Just an opinion I wanted to share, no offense meant to anybody.


----------



## xara (May 14, 2020)

i’m not necessarily irritated by it but i have seen people getting the new leaf board confused for new horizons which is kinda silly and could easily be avoided if people read a lil more closely


----------



## mermaidshelf (May 16, 2020)

lyradelphie04 said:


> Am I the only one who consistently gets irritated when going through the New Leaf threads or asking questions and getting/seeing irrelevent replies that are about New Horizons?
> 
> Perhaps I'm just grouchy... but there are seperate forum areas for each game. There's forum areas for villager trading in each game. There are forums for visiting other towns/islands and selling/trading. Is it really so hard to use the forums for the game you play?
> 
> ...


It's a tad annoying to me. I wish people in general would read things more carefully, especially the new users who aren't familiar with the site, but I think people are pretty good about pointing out they're in the wrong section and mods also take action when necessary.


----------



## necrofantasia (May 16, 2020)

it is a bit annoying but i try to point them in the right direction anyway
it's better to show them kindness, they'll learn more of how to act if we're nice


----------



## Clock (May 17, 2020)

It doesn’t bother me that much, but can be a bit annoying, but everyone makes mistakes here. I’m sure the people who made the mistakes though will not do it again.


----------



## Darkesque_ (May 17, 2020)

Yes!!!!! I definitely am! I have had people asking me to box villagers, IGB, items, etc. for NH when I posted it in NL!!! I just am irritated when that happens because then I get what is wanted, but they are on a whole other game ;-;


----------



## Blueskyy (May 20, 2020)

I just try to point them in the right direction. More so now, I just ignore and report so it gets moved. I was told not to link them to the correct thread anymore and just report it. Whatever I guess


----------



## Romaki (May 22, 2020)

I accidently posted on a New Leaf once because I often get confused when I'm scrolling down the frontpage,


----------



## ForgottenT (May 22, 2020)

I only check the "What's new section" of the forums, I never go to specific sub forums, so when a New Leaf thread gets in there I don't notice, I haven't posted in any of them to my knowledge though.


----------



## pochy (Jun 5, 2020)

haha what i think is annoying from this is that now i have to write (NEW LEAF NOT ACNH) in the title, even tho its already in the right forum. xD

it's annoying enough that adding acnl and new leaf to my google searches and even filtering the word 'horizons' won't do the trick.
i'm still flooded by some random news pages that wrote 1 article on acnh on march 20th and then kicked the game in the trash ://


----------



## Feferily (Jun 5, 2020)

I’m always a little bummed at the thought of them being super disappointed when they realize an offer is only for New Leaf TwT but I totally get the annoyance. Trading can be stressful as is without miscommunication.


----------



## xSuperMario64x (Jun 5, 2020)

AndyP08 said:


> I was told not to link them to the correct thread anymore and just report it. Whatever I guess


Ngl the whole "mini-modding" rule is kinda bs. It shouldn't be a problem to tell someone where a thread should be posted.

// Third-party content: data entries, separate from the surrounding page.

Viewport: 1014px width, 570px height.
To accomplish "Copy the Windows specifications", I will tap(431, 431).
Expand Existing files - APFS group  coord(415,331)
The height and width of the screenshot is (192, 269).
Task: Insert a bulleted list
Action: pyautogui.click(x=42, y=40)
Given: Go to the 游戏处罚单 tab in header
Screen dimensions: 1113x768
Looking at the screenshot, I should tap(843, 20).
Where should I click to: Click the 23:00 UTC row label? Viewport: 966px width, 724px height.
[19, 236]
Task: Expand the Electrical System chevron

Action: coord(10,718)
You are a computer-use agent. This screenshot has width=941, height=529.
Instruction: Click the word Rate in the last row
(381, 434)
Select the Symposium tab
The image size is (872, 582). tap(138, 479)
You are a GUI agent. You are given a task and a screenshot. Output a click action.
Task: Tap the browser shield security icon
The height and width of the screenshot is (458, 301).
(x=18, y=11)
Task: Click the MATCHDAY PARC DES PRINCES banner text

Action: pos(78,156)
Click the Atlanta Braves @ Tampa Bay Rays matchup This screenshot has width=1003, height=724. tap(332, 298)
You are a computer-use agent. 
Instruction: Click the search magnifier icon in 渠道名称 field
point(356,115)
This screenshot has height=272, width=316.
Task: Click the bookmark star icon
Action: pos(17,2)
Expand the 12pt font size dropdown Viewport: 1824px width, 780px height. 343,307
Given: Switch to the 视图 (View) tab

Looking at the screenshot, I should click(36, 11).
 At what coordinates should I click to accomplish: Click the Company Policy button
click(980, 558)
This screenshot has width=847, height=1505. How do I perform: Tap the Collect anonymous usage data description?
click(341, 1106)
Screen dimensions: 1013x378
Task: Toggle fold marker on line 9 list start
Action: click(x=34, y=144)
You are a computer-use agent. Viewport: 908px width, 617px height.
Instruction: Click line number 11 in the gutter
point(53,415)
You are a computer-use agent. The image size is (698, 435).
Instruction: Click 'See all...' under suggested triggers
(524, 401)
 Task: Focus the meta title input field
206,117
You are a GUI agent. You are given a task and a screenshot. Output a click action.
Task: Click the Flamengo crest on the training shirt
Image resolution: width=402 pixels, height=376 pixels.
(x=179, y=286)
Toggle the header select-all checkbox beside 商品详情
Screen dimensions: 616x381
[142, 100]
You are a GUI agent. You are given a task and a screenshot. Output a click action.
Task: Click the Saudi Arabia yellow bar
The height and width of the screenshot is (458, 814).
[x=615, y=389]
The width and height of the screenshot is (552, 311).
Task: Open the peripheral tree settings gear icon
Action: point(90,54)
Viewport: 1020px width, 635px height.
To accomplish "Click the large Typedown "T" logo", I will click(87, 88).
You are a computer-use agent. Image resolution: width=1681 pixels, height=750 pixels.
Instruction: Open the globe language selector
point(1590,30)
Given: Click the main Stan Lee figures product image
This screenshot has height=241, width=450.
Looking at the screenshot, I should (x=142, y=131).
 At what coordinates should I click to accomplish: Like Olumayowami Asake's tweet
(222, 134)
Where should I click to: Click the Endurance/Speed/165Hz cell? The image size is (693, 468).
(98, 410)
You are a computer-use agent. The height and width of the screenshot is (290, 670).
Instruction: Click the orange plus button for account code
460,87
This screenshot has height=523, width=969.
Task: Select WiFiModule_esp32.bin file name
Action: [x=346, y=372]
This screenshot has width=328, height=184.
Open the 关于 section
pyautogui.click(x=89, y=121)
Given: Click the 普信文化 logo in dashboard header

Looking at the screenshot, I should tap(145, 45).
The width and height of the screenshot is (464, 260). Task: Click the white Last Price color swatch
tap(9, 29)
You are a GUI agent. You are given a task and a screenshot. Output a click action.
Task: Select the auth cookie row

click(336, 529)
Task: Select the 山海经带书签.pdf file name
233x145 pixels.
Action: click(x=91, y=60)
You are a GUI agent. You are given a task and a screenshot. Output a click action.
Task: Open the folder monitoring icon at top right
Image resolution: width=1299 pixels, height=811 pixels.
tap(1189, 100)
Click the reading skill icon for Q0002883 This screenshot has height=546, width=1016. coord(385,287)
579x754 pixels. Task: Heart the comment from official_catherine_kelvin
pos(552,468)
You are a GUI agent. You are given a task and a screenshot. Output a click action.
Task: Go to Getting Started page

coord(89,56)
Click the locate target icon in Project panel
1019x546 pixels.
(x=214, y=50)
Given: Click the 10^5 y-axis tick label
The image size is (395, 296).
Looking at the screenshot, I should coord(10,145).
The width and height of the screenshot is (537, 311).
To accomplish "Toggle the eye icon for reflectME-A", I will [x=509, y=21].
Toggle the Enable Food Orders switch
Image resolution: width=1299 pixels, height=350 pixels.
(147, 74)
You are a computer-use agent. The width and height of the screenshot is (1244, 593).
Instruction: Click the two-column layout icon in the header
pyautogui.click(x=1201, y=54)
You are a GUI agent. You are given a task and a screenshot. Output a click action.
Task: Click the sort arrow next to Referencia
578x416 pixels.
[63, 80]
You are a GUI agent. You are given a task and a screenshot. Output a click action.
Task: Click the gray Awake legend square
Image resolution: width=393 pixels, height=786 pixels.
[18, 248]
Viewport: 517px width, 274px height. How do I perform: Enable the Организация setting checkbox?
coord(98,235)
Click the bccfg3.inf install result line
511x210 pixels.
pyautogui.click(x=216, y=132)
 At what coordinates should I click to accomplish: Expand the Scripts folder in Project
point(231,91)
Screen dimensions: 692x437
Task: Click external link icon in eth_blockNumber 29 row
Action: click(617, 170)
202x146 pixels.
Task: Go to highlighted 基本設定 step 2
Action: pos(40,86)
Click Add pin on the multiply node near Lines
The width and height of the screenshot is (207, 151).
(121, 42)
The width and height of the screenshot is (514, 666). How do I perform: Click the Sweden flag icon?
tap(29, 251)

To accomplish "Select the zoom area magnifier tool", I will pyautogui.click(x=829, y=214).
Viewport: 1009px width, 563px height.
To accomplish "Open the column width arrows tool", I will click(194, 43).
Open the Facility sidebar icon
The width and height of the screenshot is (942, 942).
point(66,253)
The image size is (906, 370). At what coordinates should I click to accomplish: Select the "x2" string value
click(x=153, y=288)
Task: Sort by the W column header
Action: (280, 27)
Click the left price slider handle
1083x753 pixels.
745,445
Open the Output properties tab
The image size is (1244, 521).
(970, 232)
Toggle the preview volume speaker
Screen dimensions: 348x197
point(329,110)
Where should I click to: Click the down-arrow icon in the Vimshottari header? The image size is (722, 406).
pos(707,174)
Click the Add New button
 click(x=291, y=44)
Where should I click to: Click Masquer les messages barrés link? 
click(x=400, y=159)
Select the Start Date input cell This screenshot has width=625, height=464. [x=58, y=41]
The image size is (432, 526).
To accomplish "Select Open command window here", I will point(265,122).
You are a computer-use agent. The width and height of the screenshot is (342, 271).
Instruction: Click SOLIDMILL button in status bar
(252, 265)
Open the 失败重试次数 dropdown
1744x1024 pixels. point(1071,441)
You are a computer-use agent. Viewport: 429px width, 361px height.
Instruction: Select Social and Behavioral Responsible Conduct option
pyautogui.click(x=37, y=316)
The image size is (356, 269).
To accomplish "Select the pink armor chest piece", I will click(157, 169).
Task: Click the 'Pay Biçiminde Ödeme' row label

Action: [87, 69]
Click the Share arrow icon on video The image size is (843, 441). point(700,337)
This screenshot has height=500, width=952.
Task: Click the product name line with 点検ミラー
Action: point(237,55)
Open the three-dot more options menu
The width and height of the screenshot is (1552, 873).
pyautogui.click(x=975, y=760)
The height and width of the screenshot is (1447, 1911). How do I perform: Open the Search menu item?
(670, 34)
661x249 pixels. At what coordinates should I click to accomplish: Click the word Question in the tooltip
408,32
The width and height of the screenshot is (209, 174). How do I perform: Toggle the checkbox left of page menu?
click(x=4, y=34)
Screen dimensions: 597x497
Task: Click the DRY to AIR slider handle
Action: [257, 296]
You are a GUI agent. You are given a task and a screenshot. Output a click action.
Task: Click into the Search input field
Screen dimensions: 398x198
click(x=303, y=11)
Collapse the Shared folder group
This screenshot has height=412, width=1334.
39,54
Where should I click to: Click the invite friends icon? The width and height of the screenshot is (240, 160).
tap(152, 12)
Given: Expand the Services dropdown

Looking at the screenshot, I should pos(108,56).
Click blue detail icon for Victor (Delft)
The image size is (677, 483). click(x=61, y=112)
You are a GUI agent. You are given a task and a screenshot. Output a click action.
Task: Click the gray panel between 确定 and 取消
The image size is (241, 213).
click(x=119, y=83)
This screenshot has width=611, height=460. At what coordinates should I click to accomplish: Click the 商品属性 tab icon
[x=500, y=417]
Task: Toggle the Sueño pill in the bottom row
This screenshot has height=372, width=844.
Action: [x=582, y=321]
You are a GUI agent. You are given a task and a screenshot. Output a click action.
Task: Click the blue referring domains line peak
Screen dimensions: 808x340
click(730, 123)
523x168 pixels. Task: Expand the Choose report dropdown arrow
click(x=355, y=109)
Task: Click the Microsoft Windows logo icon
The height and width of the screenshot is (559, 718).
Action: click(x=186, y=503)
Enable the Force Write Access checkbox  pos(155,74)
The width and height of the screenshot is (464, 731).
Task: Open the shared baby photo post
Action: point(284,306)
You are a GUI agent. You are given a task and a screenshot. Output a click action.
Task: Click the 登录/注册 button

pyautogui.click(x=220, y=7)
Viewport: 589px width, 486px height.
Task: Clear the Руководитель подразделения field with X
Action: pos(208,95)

But yeah when I see a post in an incorrect place I usually just report it so it can be moved. As for people commenting on threads thinking they're for NH when they're actually for NL I can see how that would be really irritating. It only takes at most like 20 seconds to read all the forum and subforum titles. There isn't really any excuse to get the NL and MY boards mixed up.

I also hate when people post AC stuff in the TBT Marketplace when the description for the board clearly states that it's for non-AC stuff only.


----------



## Blueskyy (Jun 5, 2020)

xSuperMario64x said:


> Ngl the whole "mini-modding" rule is kinda bs. It shouldn't be a problem to tell someone where a thread should be posted.
> 
> But yeah when I see a post in an incorrect place I usually just report it so it can be moved. As for people commenting on threads thinking they're for NH when they're actually for NL I can see how that would be really irritating. It only takes at most like 20 seconds to read all the forum and subforum titles. There isn't really any excuse to get the NL and MY boards mixed up.
> 
> I also hate when people post AC stuff in the TBT Marketplace when the description for the board clearly states that it's for non-AC stuff only.


Thanks I agree. I can understand if mods prefer us just report it, but don’t refer to trying to be helpful as “mini-modding”. Don’t care if it is a mod telling me this or any old user, my response will be the same: Be respectful and I’ll get the message loud and clear. Anyway...I feel using this site mobile is sometimes a little trickier for me in every way so I can understand if someone messes up. It just gets very annoying when it is a pattern.


----------



## Faux (Jun 7, 2020)

As someone who just spaces out and scrolls around in various places, sometimes I forget where I'm at.  I haven't misposted, but it's easy to overshoot the NH topics and end up in NL without noticing while just casually chilling.


----------